### STUDY MATERIAL ###
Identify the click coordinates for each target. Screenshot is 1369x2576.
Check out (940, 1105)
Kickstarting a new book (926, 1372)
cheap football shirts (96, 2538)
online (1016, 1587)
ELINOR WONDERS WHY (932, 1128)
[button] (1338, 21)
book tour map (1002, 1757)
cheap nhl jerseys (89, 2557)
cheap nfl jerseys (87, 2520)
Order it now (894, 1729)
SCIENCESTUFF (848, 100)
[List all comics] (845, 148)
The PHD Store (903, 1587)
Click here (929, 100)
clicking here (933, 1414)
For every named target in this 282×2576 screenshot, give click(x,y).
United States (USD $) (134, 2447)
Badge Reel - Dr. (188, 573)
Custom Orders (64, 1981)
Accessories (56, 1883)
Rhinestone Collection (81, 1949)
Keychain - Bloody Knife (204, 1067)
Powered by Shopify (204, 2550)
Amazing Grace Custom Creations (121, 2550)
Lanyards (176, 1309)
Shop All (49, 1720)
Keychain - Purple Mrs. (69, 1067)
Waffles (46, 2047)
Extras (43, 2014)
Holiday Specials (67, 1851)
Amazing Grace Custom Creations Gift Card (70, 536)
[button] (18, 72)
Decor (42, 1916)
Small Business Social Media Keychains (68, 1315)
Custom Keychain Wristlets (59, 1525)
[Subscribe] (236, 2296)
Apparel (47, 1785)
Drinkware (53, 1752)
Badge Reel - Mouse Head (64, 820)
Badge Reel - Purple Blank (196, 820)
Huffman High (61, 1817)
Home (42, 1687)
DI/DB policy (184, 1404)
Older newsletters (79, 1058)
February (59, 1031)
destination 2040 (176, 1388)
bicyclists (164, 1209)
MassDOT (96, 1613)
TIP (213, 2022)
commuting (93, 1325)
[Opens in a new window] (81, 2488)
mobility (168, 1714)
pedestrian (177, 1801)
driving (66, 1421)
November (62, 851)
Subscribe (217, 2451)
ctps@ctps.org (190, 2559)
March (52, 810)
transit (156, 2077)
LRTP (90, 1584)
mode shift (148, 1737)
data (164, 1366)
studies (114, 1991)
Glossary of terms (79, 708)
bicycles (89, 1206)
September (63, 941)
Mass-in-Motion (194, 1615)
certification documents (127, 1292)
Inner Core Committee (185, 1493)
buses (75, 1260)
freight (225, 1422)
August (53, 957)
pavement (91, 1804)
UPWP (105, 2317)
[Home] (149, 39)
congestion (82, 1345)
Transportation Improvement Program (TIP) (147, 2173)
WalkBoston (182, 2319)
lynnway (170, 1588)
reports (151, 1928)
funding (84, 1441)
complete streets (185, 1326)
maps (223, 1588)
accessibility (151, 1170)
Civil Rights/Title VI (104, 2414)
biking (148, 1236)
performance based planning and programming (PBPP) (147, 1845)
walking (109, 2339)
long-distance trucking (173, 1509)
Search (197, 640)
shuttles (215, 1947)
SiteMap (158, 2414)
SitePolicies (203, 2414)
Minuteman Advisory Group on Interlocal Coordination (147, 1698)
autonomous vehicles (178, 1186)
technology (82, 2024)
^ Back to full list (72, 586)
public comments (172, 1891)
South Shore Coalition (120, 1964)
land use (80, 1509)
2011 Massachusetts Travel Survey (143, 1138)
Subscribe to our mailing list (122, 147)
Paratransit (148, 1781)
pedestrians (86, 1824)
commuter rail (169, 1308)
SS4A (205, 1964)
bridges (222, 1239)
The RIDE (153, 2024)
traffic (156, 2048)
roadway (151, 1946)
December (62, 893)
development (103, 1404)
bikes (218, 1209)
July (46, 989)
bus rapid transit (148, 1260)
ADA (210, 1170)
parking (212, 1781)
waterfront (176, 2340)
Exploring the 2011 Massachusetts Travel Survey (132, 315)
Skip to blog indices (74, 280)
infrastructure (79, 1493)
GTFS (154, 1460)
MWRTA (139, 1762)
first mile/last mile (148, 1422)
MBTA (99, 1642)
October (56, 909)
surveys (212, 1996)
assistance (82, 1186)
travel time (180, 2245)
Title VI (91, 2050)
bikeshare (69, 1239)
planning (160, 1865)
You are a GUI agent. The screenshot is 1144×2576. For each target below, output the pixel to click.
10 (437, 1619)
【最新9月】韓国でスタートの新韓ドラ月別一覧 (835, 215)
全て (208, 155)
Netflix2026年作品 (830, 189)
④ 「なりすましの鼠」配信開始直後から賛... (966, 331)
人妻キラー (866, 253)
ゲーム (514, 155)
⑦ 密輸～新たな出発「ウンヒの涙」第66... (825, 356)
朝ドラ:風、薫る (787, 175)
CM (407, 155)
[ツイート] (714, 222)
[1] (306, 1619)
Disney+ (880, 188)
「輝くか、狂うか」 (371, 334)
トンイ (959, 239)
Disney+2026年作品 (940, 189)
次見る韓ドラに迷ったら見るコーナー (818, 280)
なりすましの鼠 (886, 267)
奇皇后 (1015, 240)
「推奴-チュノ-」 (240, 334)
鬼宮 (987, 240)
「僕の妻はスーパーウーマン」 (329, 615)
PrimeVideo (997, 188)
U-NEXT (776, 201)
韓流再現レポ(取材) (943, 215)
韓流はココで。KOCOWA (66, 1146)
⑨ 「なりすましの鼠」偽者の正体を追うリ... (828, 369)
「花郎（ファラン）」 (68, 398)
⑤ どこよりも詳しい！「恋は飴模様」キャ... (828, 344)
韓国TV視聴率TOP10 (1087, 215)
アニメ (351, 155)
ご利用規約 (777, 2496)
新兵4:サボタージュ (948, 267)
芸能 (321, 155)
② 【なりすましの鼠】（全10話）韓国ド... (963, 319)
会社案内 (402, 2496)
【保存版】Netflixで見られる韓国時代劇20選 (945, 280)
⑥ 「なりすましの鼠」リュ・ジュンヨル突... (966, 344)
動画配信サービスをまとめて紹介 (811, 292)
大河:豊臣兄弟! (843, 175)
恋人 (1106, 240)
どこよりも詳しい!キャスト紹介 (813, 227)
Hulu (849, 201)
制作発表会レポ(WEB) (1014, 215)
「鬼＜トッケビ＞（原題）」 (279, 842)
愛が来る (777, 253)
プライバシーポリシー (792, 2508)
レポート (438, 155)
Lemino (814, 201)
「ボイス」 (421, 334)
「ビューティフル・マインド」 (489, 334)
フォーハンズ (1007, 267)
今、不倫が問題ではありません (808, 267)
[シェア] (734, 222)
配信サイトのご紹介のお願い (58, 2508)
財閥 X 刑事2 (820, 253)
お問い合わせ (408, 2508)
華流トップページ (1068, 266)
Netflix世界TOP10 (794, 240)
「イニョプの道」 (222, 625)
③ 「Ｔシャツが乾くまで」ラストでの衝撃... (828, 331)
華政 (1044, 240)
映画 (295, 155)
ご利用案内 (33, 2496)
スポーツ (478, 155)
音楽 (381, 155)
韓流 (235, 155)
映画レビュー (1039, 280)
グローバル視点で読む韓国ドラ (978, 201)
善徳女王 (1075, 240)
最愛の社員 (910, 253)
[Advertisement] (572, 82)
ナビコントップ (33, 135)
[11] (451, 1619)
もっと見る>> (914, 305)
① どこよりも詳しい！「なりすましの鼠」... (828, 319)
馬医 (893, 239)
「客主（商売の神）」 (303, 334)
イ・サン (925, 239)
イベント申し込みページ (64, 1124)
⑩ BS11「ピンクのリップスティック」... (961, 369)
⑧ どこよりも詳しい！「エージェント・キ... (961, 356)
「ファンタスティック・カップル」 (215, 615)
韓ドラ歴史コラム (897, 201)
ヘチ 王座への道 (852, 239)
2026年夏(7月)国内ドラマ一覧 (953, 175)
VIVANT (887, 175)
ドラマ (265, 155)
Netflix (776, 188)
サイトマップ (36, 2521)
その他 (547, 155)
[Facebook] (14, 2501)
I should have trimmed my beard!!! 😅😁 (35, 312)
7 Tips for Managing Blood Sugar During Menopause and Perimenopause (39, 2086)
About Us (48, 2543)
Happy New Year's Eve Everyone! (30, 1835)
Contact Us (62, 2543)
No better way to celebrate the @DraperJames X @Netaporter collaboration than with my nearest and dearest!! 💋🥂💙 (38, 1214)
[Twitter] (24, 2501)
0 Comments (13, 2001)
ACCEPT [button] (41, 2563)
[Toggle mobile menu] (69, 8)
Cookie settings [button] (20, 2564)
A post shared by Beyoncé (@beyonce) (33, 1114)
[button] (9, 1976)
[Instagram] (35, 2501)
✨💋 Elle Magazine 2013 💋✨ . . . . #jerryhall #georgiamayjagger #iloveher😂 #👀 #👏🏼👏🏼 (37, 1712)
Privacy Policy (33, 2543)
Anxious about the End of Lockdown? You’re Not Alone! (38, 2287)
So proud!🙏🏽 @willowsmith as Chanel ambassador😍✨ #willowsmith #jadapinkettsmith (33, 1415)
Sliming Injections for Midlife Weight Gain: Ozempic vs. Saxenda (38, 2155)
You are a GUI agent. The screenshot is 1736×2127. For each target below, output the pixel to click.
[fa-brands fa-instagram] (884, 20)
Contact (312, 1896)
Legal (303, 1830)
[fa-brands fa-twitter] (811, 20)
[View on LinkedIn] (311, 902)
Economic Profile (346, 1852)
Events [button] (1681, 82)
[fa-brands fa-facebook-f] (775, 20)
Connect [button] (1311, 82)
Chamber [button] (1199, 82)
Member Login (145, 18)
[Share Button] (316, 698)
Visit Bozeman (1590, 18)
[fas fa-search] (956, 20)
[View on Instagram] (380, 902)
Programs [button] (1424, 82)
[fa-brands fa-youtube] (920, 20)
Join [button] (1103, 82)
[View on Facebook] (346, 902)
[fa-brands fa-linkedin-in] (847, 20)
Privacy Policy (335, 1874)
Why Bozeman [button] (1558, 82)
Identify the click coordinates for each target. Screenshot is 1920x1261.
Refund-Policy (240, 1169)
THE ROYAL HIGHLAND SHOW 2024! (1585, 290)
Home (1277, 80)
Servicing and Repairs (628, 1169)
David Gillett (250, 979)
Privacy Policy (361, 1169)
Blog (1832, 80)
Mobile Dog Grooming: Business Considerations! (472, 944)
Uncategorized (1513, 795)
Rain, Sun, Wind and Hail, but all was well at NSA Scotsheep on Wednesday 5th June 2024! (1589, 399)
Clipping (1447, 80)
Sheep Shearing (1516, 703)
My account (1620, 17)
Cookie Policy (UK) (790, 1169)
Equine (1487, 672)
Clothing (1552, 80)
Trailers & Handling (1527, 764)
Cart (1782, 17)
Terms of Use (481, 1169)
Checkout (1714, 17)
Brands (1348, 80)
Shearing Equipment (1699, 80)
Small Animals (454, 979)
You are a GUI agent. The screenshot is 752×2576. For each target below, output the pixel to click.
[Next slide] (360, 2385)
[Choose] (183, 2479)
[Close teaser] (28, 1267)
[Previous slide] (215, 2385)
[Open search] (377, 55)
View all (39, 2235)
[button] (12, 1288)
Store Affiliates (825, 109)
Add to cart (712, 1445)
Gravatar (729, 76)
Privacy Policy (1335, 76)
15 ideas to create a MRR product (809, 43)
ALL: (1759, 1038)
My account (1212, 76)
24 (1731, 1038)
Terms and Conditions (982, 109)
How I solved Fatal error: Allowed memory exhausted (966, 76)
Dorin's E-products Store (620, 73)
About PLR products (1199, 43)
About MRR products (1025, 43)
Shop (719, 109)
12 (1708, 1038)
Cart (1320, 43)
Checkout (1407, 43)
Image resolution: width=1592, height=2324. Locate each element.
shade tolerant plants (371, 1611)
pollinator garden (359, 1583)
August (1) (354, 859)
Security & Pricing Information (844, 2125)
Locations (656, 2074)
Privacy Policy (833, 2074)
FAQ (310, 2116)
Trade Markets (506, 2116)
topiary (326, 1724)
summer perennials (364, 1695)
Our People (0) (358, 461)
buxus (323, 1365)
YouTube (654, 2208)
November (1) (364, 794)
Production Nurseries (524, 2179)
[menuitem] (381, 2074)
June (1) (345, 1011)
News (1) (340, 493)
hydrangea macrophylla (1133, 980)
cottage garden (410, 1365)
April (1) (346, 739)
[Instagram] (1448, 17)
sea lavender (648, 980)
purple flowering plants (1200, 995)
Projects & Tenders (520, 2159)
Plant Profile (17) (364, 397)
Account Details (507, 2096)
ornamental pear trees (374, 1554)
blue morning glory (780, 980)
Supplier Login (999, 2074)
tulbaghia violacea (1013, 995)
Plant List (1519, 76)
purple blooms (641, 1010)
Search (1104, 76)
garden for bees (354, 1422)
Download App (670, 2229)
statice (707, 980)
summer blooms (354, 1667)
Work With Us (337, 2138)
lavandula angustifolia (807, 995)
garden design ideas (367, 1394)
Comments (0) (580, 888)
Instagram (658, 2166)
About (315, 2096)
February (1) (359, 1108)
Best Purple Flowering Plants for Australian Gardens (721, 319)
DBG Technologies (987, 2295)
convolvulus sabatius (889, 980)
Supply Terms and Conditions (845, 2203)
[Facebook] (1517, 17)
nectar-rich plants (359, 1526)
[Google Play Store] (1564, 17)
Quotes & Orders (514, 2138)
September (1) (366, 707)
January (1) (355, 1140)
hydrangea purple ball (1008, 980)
###
PROBLEM STATEMENT: Above are the records; print exactly the lines from the line with "Home (42, 1687)" to the line with "buses (75, 1260)", including both, and nothing else.

EXERCISE RESPONSE:
Home (42, 1687)
DI/DB policy (184, 1404)
Older newsletters (79, 1058)
February (59, 1031)
destination 2040 (176, 1388)
bicyclists (164, 1209)
MassDOT (96, 1613)
TIP (213, 2022)
commuting (93, 1325)
[Opens in a new window] (81, 2488)
mobility (168, 1714)
pedestrian (177, 1801)
driving (66, 1421)
November (62, 851)
Subscribe (217, 2451)
ctps@ctps.org (190, 2559)
March (52, 810)
transit (156, 2077)
LRTP (90, 1584)
mode shift (148, 1737)
data (164, 1366)
studies (114, 1991)
Glossary of terms (79, 708)
bicycles (89, 1206)
September (63, 941)
Mass-in-Motion (194, 1615)
certification documents (127, 1292)
Inner Core Committee (185, 1493)
buses (75, 1260)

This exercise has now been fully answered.